[DATA SECTION Boundary: Start]
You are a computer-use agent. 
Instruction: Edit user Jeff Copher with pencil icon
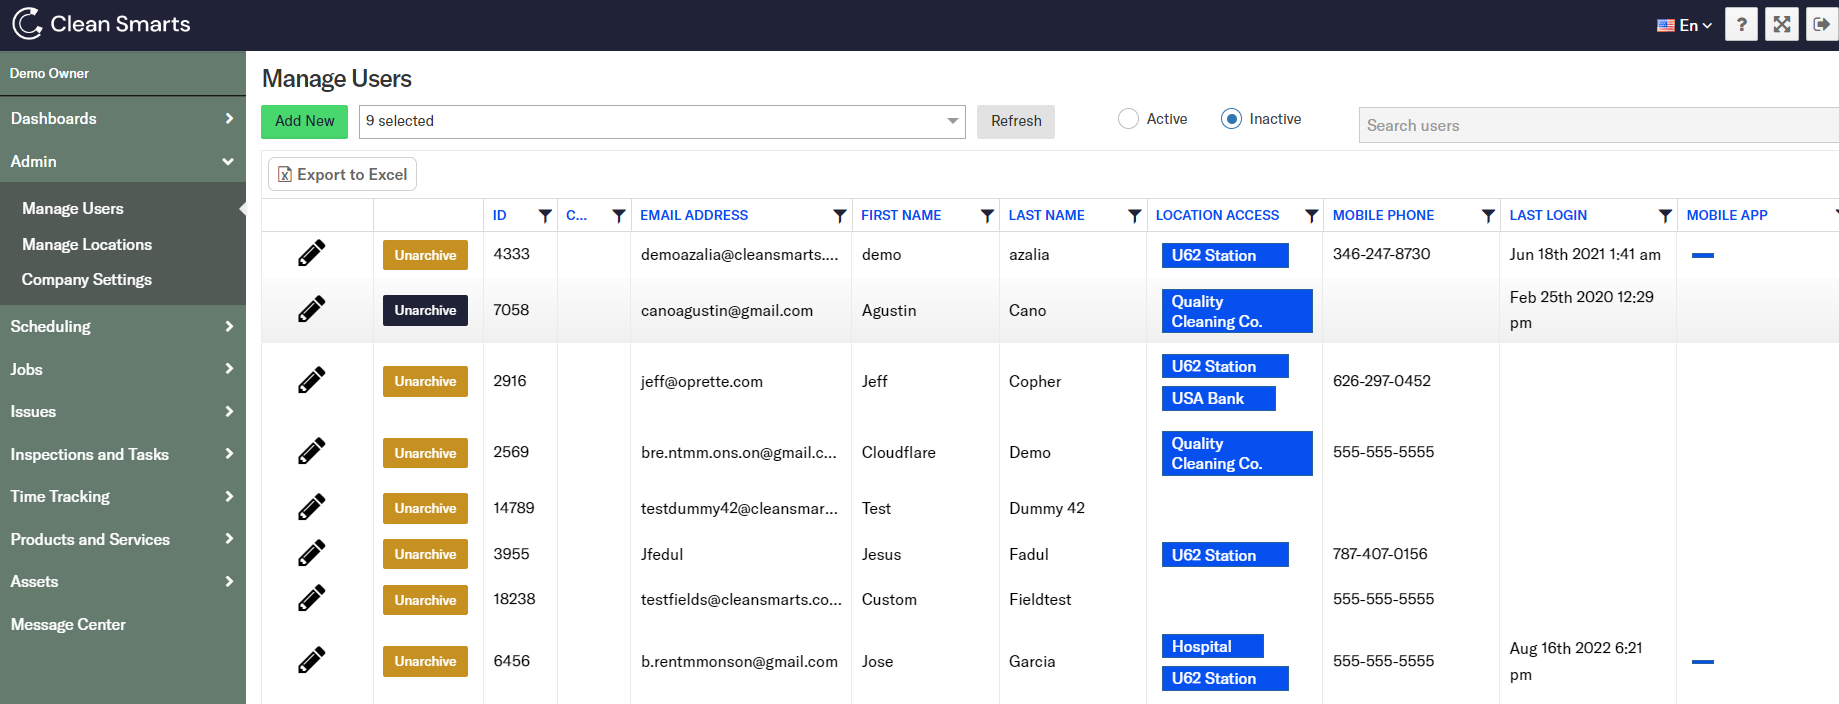[x=311, y=381]
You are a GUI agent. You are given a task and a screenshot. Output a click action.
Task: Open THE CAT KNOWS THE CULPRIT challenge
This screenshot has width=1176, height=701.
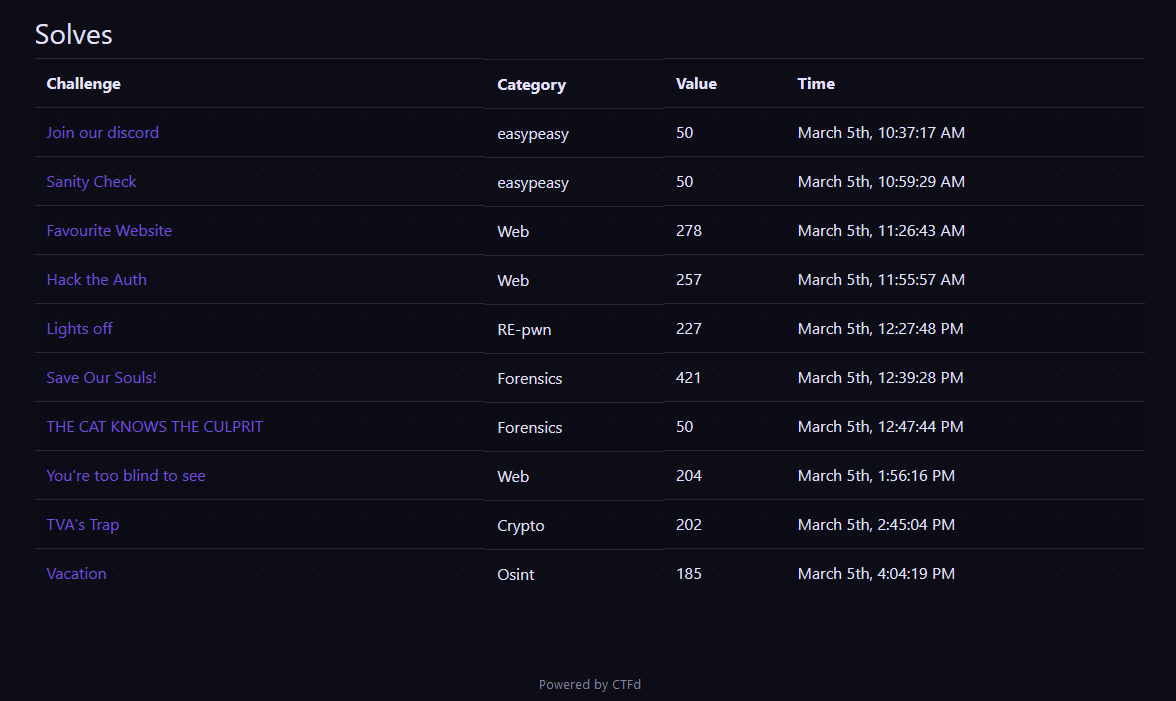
[DATA SECTION Boundary: End]
WORK ORDER —
After reading the records above, say how many lines hold the string "screenshot", using only a number.

EXERCISE RESPONSE —
2